Pattabhi Jois Sexually Assaulted Men: Photo Evidence

Content warning: photos of sexual assault, below. 

This post is intended to facilitate access to the following already-available images, which will be cited in Practice and All is Coming: Abuse, Cult Dynamics and Healing in Yoga and Beyond (March 2019).

In the first photo, Pattabhi Jois is seen sexually assaulting a male practitioner in Supta trivikramasana. Jois is seen sexually assaulting Karen Rain in the same posture in a similar photo. The photo below was taken in the old Lakshmipuram shala, and so dates from before 2003.

In the second photo, Jois is seen assaulting a male practitioner in a forward fold. A source says that the photo was taken in 2003 in Encinitas.

The identities of the practitioners are unknown. They remain anonymous because their faces are hidden.

I’m posting with the awareness that the practitioners might dispute that the photographs depict sexual assault.

However: victim testimony alone does not define sexual assault. Other factors can include whether there was full consent, whether the alleged victim was capable of granting full consent at the time, whether the alleged victim was in a position or condition of submission, whether the contact was administered under the false premise of medical treatment, and whether there was a significant power imbalance between the alleged assaulter and the victim.

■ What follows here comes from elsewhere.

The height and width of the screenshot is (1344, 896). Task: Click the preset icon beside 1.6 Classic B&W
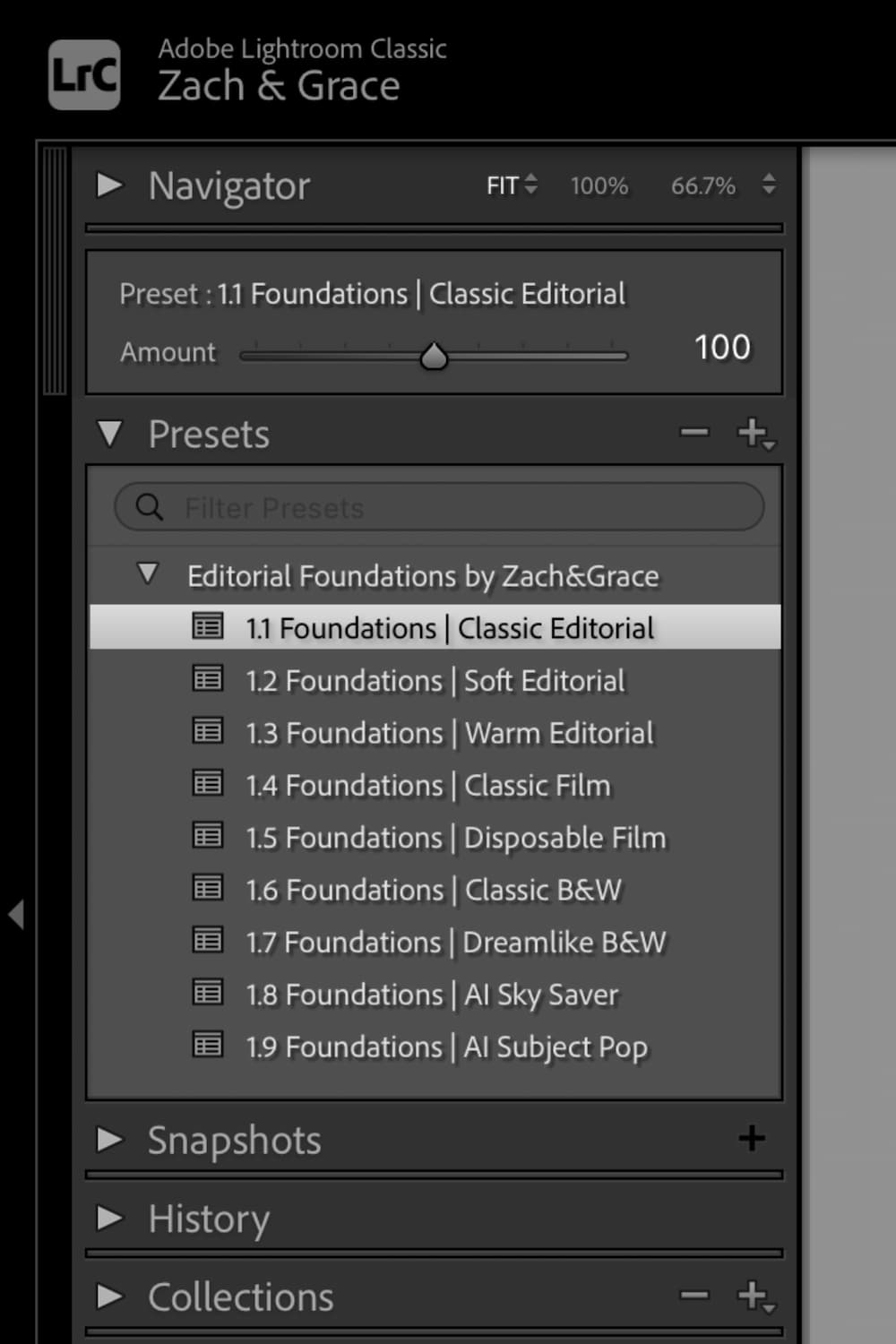pos(208,888)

Karen Rain commented on these photos in a thread on Facebook:

I’ve heard a couple stories about P Jois sexually assaulting men, including one story of a male digital rape. I know that the AY community likes to say that what he did to women wasn’t sexual assault because he did the same thing to men. This is the most nonsensical argument. Imagine if we used that reasoning with priests: they did the same thing to young girls as they did to young boys, so therefore it isn’t sexual abuse(??). It’s important to understand that sexual abuse/assault is about power not about sex. Unfortunately, males are perhaps, even more than females or non-binary people, conditioned in ways that prevent recognition and disclosing of sexual assault. So much for the argument that P Jois was tempted by effusive, scantily clad western women.

If Jois’s sexual assaults on men were more difficult to recognize and disclose, this may have increased the tendency, especially among the senior male students, to ignore or rationalize assaults against women as well.

 

Jois assaulting male practitioner in Supta trivikramasana, before 2003.

 

Jois assaulting male practitioner in a forward fold position, Encinitas, 2003.